■ Stored items
__________________________________________________

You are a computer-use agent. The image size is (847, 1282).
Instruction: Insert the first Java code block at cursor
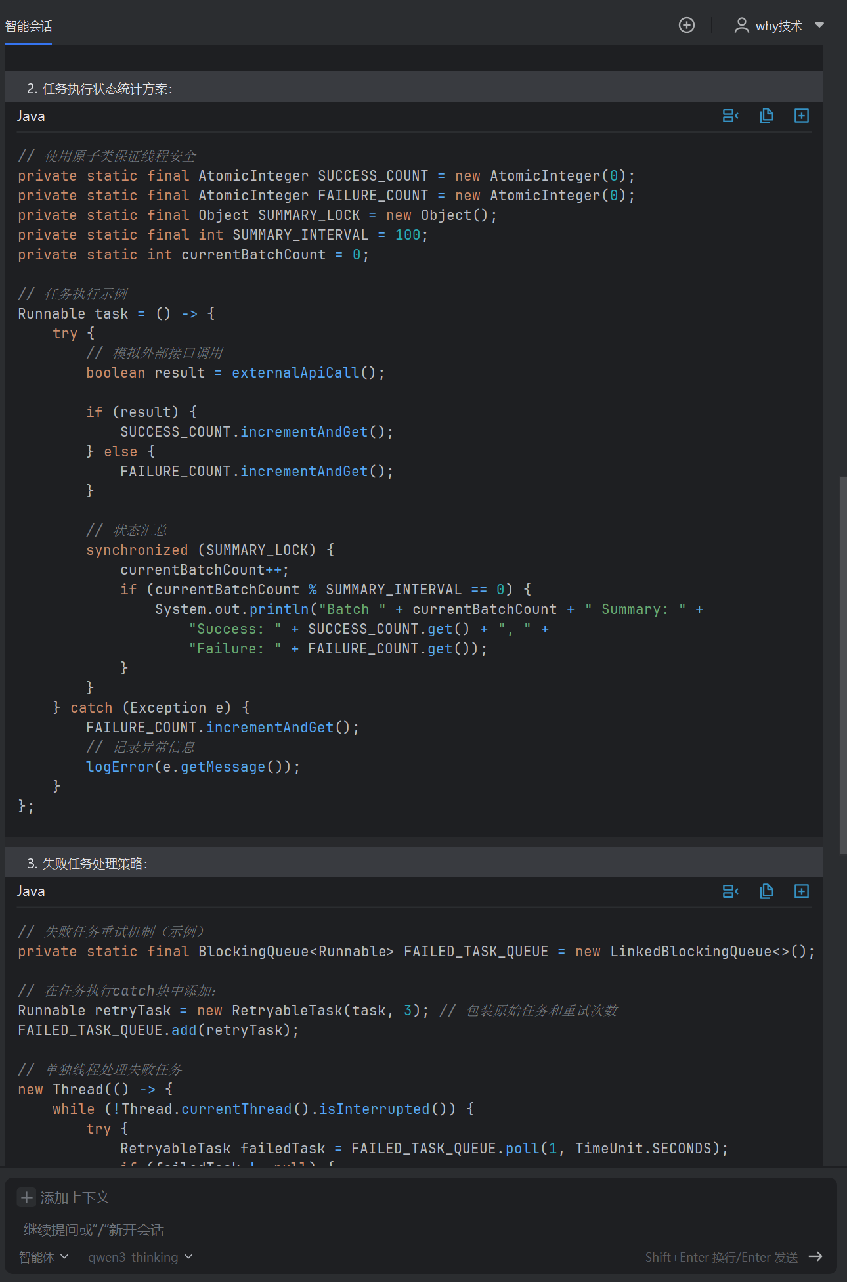tap(730, 116)
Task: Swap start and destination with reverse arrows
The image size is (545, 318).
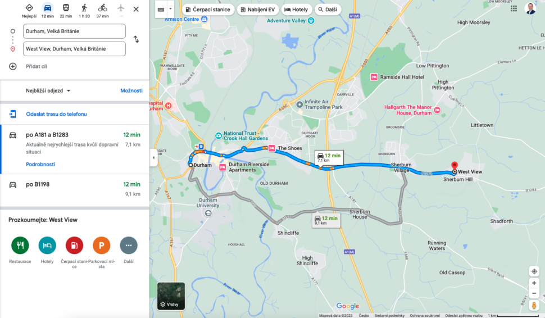Action: pos(136,39)
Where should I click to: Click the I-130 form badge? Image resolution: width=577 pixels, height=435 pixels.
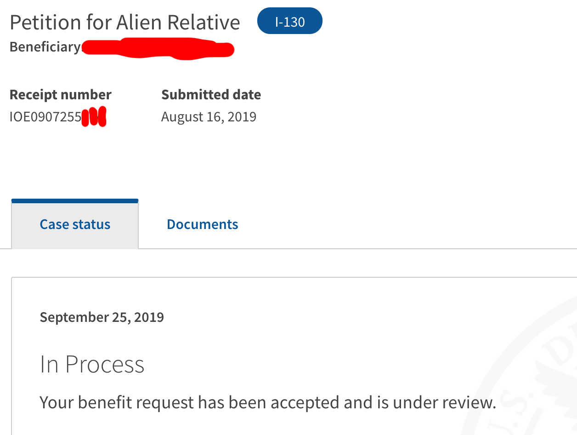[x=290, y=21]
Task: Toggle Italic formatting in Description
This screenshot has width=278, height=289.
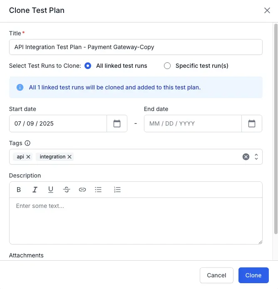Action: coord(35,190)
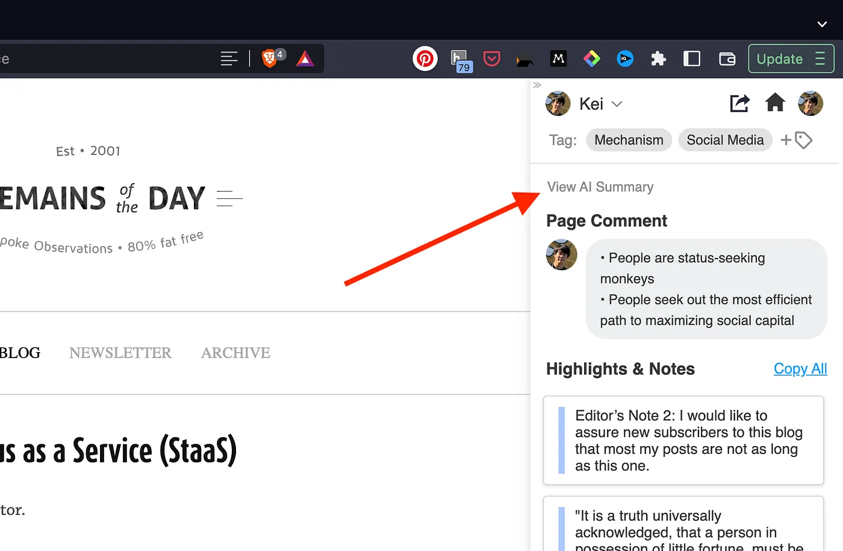843x551 pixels.
Task: Toggle the browser sidebar panel icon
Action: [692, 58]
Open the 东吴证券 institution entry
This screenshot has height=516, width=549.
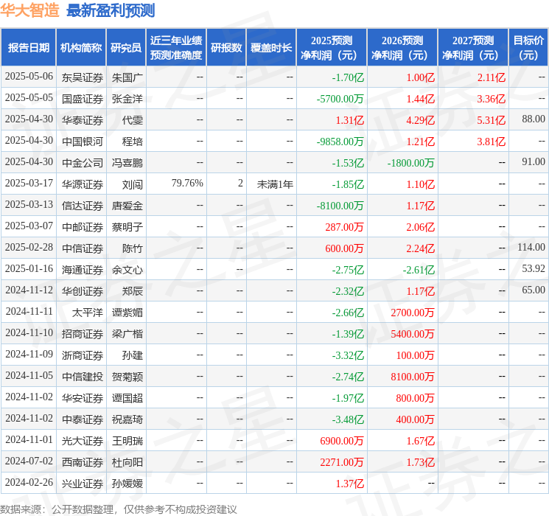[x=83, y=77]
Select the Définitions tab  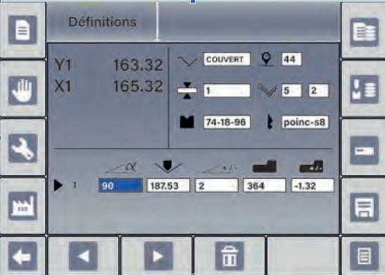coord(102,22)
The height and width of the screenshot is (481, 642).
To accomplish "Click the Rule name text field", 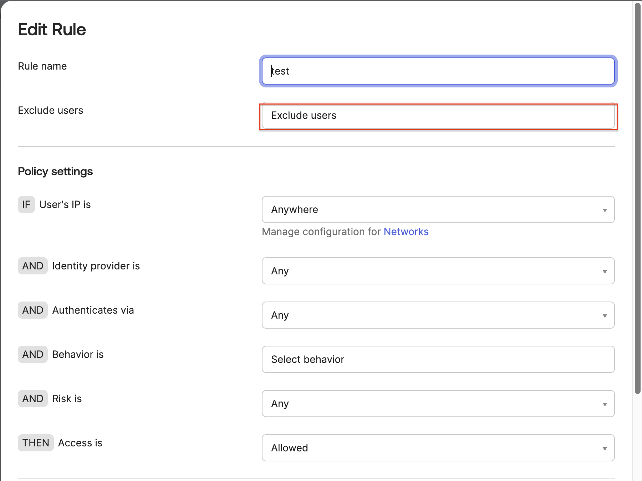I will click(438, 71).
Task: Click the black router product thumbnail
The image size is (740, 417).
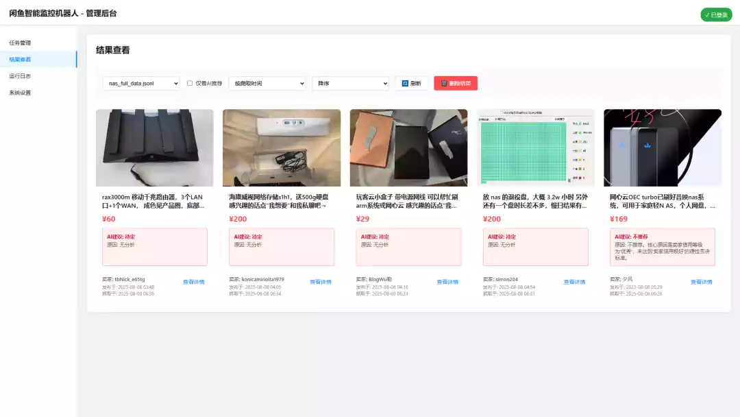Action: coord(155,147)
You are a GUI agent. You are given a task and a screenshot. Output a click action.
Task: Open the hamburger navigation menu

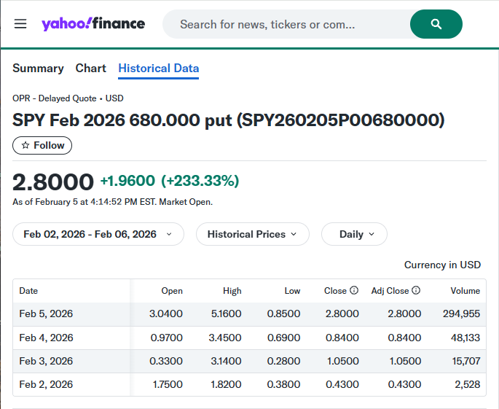coord(20,24)
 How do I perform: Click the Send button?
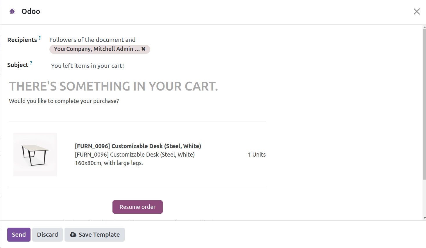coord(19,234)
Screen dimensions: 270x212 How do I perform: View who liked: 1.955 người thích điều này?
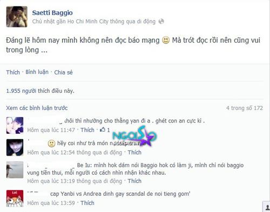click(x=40, y=91)
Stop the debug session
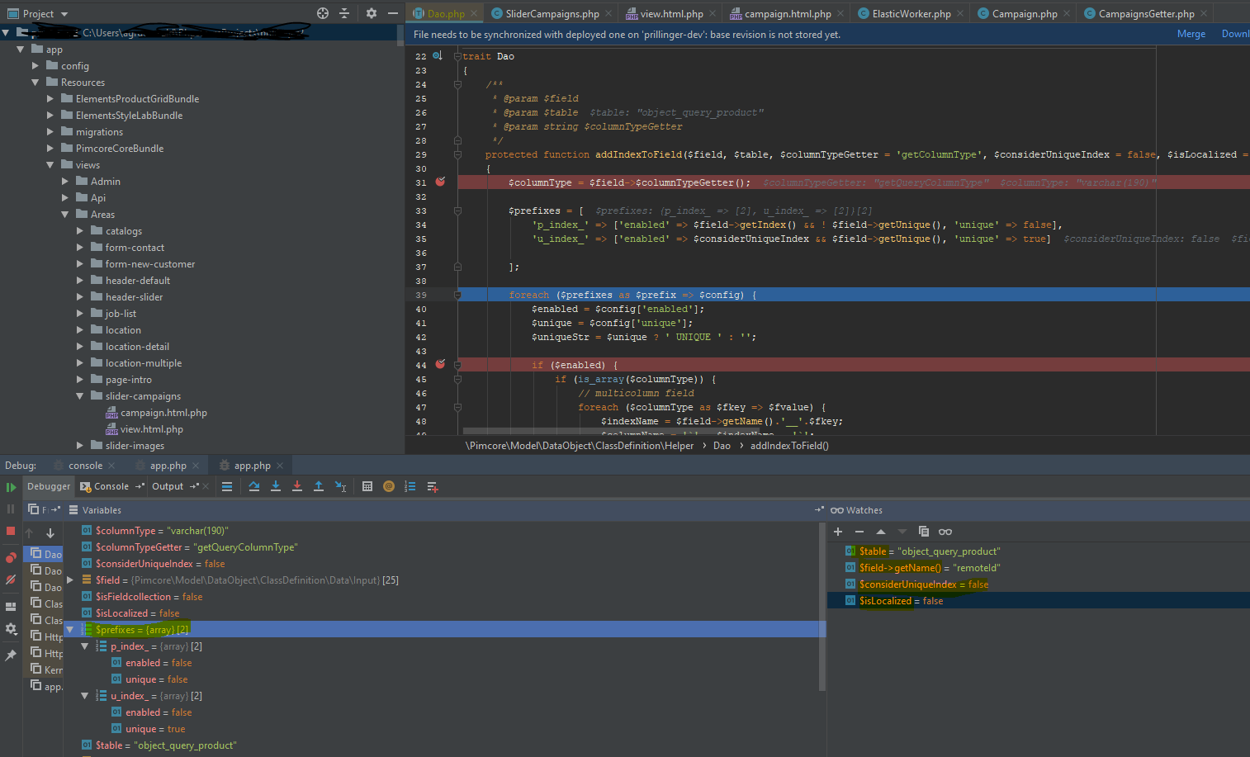 point(11,531)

__________________________________________________

■ TASK TO COMPLETE
The required answer is each line of the data in which the word "agent" appears.

■ RESPONSE TO THIS EXERCISE
You are a computer-use agent. The image size is (847, 1282).
You are a GUI agent. You are given a task and a screenshot. Output a click action.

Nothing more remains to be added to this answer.